しかし、この10年ほどの間に、少しずつ潮の流れが変わってきたように思います。わたしのノラねこの研究内容や、その成果について、新聞社やテレビ局、出版社などからの問い合わせが次第に増えてきました。また、ノラねこを研究することに対しても、「あら、楽しそう!」とか「わたしもやってみたい!」などと、反応も随分と好意的なものへと変わってきています。これも、最近のねこブームのおかげなのでしょう。

江戸時代にも現在のような「ねこブーム」があった?

しかし、社会現象にまでなっている現在のねこブームは、何もいまに始まったことではないようです。少なくとも江戸時代には、今をはるかに凌ぐような、「大きなねこブーム」があったようです。

かつては貴族や高貴な人たちの愛玩動物であったねこは、時代が進むにつれてネズミを退治してくれる有益な動物として、次第に庶民にも広まりました。そして、江戸時代になると、浮世絵のなかの風景の1つとして、ねこが描かれるようになります。

このことから、この頃にはすでに庶民の生活のなかに、ねこは普通に溶け込んでいたことがわかります。江戸時代も後期に入ると、それまで風景の1つであったねこが、浮世絵の主役に躍り出ます。とくに歌川国芳などは、まさに「ねこづくし」ともいえるような浮世絵を、いくつも世に出しています。

例えば、東海道五十三次の各宿場名を、描かれたねこのしぐさで語呂合わせした『猫飼好五十三疋』をはじめ、ねこに着物を着せて擬人化し、さまざまなポーズをとらせてみたり、ねこの体を使って「なまず」や「かつを(お)」「た古(こ)」などの文字をつくってみたりと、自由な発想と遊び心があふれる浮世絵を発表しています。

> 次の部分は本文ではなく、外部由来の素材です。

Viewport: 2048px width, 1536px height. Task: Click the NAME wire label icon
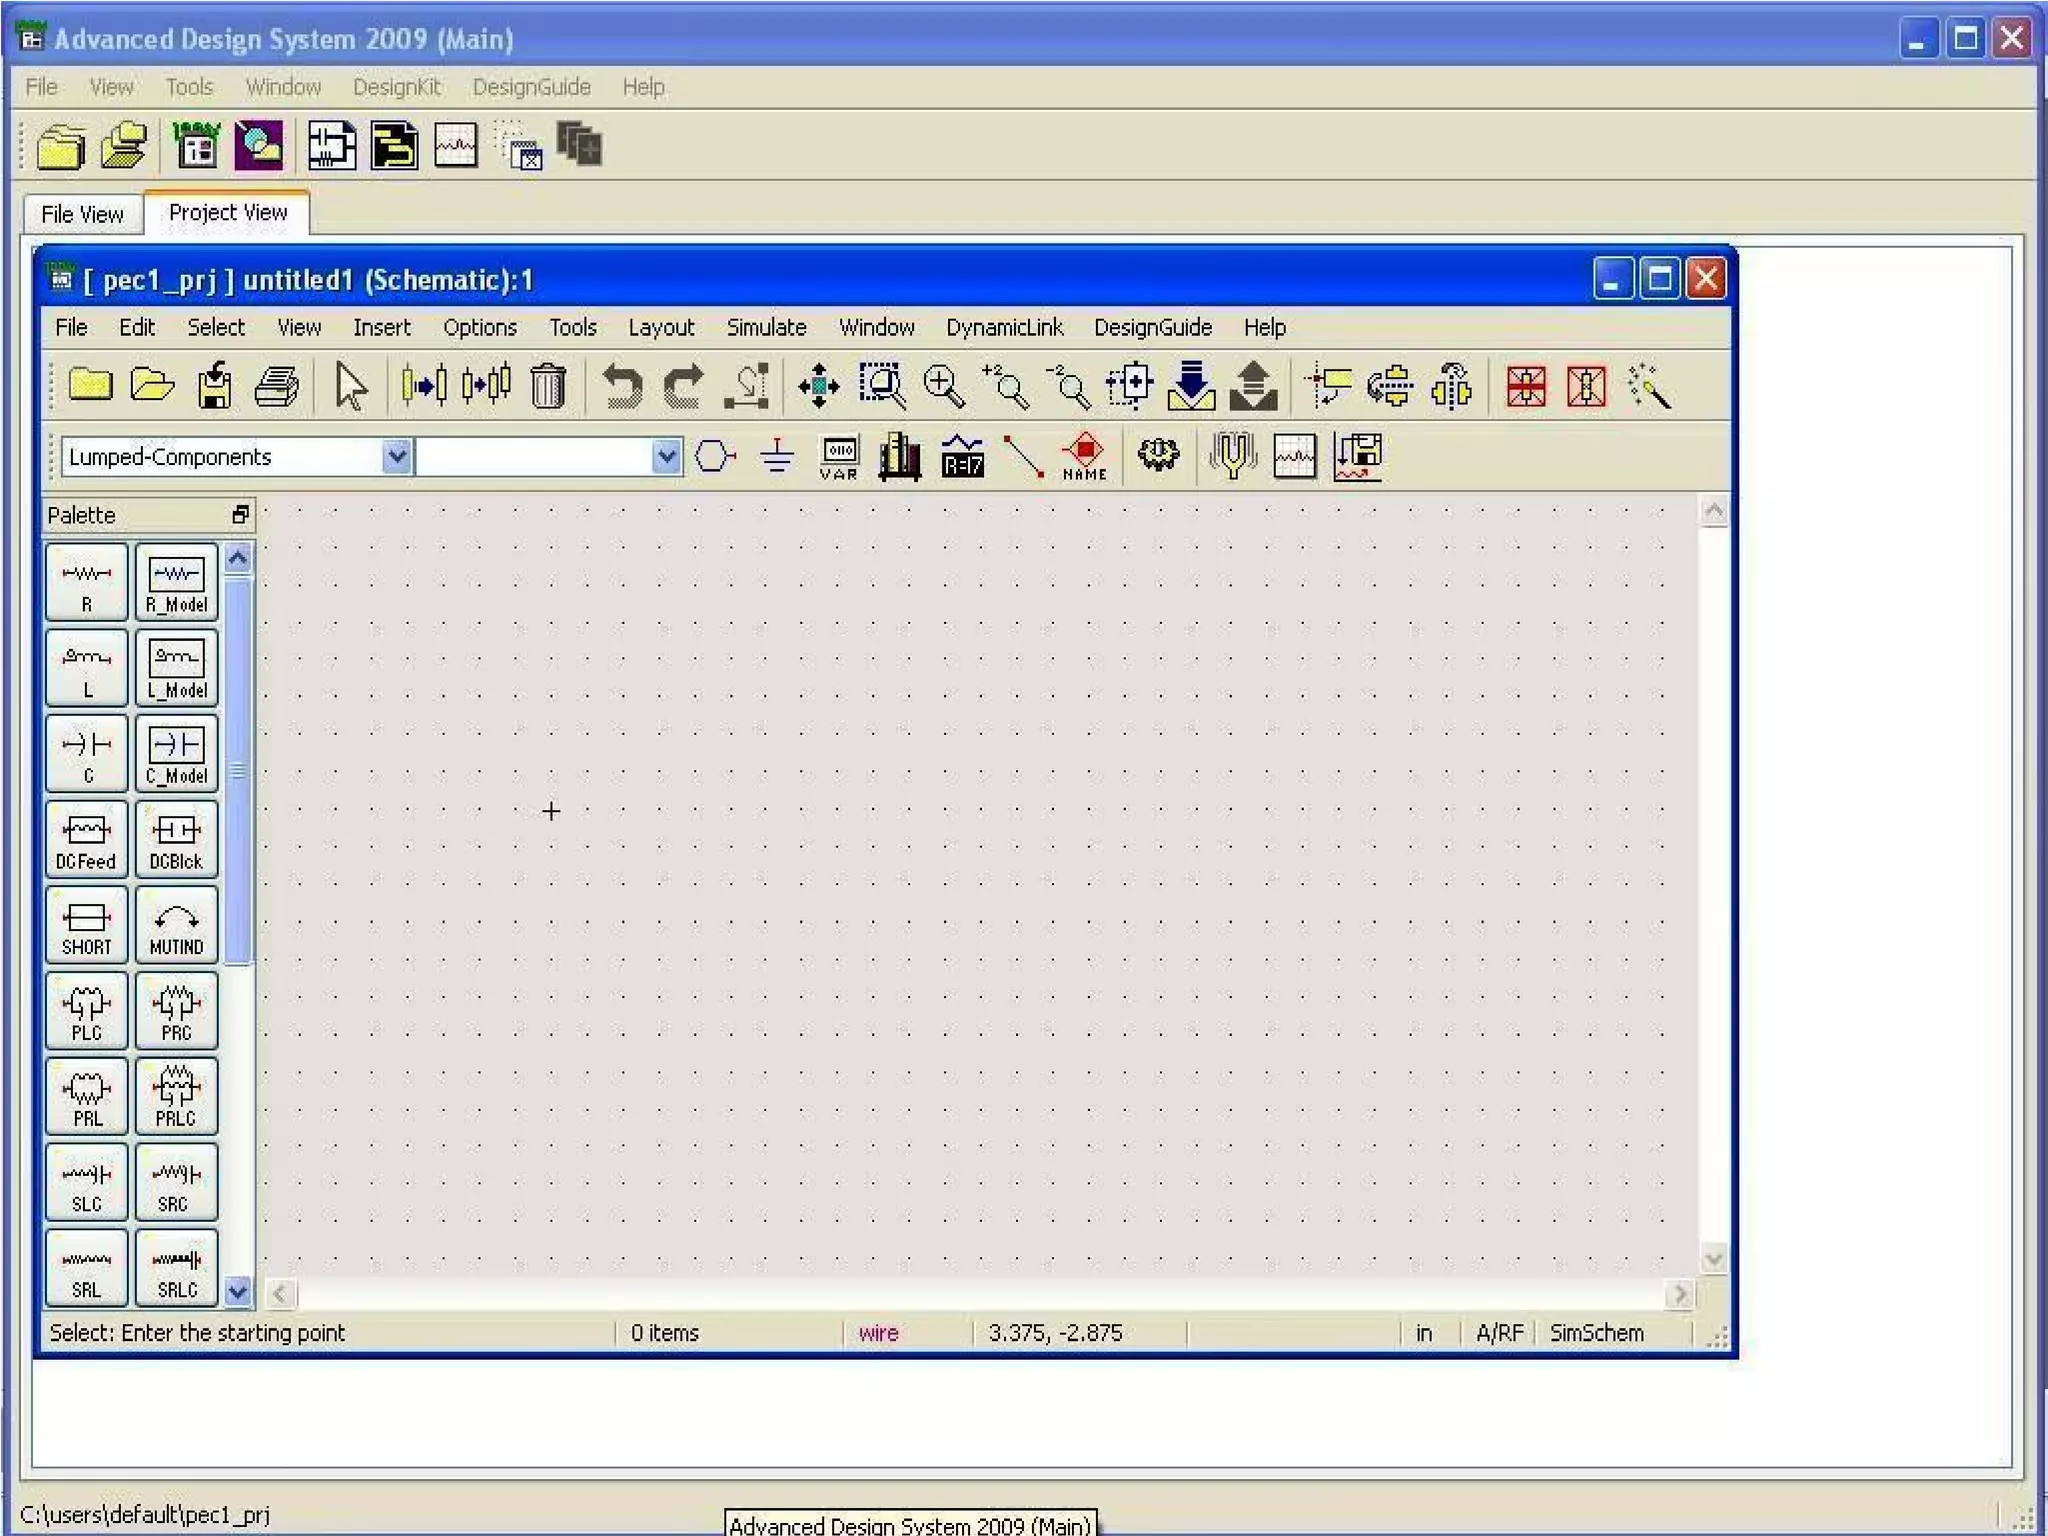(1084, 457)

江戸・明治の猫の浮世絵200点(於七尾美術館)(写真提供:朝日新聞社)

このような面白すぎるねこの浮世絵を次々と世に出すことができたのは、もちろん作者である国芳自身が無類のねこ好きだったことにもよりますが、何よりも、たくさんの江戸の庶民たちが、これらのねこの浮世絵を喜んで買ったからです。いつの時代も、売れないものはつくられません。このことからも、当時の人々は、現在のわたしたちが想像する以上にねこ好きで、ねこブームの真っただ中にいたことがうかがい知れます。